**How to complete this task:** Start at the line with "This screenshot has width=1200, height=656." in the records below, stop at the line with "Given: Click the 近似匹配 type button", and return every line in that span exactly, the two end lines included.

**Data to examine:**
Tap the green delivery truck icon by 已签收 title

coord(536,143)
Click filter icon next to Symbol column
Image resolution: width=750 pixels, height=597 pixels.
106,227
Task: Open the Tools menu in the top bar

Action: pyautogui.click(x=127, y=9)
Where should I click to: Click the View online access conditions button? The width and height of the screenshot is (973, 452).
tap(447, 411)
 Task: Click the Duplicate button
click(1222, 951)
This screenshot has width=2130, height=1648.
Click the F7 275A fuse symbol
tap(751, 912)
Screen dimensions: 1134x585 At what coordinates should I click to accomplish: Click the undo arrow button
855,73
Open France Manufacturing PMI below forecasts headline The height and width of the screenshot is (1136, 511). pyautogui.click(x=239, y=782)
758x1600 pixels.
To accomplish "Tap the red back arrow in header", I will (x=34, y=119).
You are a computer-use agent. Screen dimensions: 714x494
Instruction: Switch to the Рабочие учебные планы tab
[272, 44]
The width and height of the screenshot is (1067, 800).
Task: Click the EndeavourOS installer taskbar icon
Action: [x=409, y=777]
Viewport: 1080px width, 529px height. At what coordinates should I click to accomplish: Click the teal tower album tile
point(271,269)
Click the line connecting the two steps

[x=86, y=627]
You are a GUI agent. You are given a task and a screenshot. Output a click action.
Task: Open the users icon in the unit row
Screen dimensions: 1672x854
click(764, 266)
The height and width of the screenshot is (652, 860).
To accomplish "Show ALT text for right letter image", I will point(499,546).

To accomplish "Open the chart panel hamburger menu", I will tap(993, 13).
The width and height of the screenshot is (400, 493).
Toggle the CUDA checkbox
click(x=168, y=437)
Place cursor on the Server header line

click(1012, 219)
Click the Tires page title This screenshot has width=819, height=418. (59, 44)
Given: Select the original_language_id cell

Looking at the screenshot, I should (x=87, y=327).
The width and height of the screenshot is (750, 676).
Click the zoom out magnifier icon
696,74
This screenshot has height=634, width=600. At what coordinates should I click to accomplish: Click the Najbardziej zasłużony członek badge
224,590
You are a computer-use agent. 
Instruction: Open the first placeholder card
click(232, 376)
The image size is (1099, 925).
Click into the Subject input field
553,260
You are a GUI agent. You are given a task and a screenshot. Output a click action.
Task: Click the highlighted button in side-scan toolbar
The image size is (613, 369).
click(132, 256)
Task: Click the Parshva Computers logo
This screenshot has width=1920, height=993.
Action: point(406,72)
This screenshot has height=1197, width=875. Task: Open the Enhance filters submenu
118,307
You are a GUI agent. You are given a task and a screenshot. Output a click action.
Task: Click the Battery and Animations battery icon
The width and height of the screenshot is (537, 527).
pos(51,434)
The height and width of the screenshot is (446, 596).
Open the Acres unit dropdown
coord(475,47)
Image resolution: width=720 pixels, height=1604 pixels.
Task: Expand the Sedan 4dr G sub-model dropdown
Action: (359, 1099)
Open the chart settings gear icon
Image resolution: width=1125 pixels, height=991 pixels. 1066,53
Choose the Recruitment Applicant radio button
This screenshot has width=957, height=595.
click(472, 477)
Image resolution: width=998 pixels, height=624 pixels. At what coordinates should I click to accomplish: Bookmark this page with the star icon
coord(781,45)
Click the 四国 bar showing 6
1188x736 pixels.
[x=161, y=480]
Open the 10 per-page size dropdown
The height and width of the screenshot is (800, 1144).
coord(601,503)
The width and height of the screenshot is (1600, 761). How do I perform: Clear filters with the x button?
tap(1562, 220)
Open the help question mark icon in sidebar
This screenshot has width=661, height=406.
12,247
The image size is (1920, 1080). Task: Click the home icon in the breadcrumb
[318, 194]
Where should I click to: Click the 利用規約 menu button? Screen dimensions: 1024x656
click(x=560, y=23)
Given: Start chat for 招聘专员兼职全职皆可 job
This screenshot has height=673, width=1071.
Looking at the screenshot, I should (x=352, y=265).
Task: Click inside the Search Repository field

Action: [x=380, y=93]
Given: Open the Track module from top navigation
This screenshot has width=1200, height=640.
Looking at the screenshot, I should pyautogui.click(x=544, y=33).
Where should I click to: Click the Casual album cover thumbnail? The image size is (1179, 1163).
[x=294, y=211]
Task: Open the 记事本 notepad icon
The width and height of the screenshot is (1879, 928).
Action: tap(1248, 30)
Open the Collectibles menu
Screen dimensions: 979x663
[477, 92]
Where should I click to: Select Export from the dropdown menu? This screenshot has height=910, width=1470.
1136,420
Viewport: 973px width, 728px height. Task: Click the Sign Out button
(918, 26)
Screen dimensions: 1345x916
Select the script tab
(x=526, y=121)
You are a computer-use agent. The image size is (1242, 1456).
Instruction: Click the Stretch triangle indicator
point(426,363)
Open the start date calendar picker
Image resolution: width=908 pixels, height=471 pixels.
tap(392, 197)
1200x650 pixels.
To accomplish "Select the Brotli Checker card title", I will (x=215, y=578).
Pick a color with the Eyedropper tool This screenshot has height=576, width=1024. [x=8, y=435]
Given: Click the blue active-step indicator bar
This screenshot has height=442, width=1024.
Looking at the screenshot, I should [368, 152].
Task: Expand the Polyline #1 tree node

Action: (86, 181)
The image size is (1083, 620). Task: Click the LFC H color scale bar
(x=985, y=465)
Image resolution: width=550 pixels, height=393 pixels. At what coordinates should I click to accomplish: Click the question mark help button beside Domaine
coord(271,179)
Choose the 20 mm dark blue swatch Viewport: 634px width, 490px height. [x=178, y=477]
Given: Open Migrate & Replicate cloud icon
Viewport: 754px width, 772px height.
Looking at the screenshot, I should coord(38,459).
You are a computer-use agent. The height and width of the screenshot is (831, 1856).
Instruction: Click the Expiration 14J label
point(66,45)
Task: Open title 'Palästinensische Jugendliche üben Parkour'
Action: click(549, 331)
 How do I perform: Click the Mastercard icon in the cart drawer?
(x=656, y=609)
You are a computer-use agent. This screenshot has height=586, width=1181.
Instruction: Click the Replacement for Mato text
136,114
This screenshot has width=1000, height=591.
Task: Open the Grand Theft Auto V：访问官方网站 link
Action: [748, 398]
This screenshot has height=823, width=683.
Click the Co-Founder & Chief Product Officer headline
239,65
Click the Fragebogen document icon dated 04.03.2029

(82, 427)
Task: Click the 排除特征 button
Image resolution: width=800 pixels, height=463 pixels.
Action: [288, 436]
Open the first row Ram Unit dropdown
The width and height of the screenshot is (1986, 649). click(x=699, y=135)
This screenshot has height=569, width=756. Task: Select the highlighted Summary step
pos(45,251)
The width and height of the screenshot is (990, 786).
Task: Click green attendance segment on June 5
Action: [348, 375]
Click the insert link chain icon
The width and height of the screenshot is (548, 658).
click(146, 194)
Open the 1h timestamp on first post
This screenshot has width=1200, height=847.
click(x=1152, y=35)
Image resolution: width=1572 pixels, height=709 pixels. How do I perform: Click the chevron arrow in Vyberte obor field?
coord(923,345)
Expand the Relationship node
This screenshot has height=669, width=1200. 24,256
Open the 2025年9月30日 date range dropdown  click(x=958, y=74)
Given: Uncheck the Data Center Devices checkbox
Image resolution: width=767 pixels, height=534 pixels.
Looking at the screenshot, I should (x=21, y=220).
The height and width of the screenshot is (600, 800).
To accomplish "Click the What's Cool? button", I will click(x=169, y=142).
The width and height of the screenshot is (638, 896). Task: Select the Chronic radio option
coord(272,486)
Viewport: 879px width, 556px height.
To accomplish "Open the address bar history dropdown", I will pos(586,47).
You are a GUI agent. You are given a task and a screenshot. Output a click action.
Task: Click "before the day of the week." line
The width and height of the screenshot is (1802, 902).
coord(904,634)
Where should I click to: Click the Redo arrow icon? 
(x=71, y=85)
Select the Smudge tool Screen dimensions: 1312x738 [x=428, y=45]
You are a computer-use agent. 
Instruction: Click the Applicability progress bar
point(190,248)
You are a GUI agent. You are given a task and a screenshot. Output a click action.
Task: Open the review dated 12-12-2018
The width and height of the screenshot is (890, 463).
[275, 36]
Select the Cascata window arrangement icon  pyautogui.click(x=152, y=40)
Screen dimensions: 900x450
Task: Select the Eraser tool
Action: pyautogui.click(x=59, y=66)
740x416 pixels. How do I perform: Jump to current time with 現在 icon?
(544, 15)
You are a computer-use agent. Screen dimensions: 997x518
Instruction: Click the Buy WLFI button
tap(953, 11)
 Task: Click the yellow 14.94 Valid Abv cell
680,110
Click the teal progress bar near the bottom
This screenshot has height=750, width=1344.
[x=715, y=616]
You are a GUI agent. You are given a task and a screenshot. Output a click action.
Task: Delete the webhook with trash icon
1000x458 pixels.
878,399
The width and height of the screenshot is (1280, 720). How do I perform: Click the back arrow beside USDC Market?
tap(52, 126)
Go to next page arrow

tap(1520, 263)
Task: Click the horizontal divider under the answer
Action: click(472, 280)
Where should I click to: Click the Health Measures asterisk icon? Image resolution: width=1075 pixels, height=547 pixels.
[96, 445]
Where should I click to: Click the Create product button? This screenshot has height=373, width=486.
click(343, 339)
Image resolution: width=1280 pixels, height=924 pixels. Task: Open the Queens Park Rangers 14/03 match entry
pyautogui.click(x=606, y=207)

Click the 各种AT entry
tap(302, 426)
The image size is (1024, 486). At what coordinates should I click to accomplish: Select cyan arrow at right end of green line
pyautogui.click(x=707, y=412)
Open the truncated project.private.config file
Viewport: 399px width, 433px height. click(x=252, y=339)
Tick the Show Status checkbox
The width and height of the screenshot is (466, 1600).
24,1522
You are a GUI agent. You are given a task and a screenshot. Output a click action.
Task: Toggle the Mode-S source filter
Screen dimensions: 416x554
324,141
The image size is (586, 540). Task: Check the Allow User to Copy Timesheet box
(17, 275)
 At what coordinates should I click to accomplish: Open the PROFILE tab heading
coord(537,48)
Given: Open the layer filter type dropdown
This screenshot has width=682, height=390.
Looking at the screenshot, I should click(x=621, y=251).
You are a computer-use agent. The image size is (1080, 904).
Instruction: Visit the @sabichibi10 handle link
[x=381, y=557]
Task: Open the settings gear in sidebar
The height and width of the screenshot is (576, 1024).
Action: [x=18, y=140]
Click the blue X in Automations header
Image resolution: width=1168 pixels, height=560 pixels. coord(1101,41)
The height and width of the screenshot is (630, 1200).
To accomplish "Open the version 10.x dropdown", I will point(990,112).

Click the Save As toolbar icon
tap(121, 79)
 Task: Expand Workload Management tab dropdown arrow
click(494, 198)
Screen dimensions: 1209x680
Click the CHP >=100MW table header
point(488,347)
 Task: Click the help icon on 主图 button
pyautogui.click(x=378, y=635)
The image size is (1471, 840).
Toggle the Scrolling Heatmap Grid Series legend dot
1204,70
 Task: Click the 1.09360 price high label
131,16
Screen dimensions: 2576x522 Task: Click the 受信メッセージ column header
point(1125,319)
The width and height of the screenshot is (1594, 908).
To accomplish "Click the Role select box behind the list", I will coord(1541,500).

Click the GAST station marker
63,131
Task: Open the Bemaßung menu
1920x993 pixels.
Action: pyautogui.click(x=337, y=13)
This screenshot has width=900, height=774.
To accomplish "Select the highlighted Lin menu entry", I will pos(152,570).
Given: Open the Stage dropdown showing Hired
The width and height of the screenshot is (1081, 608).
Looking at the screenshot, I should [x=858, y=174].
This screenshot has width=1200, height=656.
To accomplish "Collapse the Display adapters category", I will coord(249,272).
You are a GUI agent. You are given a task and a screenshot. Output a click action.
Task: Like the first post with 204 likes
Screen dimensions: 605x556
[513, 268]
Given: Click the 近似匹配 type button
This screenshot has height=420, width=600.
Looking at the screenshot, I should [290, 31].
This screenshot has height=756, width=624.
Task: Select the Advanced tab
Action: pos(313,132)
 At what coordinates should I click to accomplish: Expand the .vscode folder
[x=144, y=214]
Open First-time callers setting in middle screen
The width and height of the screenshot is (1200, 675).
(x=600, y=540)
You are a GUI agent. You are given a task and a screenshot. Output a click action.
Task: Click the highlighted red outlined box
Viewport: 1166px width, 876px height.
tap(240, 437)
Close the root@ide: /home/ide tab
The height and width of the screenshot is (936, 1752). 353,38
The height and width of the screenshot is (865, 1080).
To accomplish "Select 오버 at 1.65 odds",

**Response below:**
This screenshot has width=1200, height=656.
To accomplish "Collapse the Display adapters category", I will coord(249,272).
You are a GUI agent. You are given a task and a screenshot. Output a click action.
Task: Like the first post with 204 likes
Screen dimensions: 605x556
[513, 268]
Given: Click the 近似匹配 type button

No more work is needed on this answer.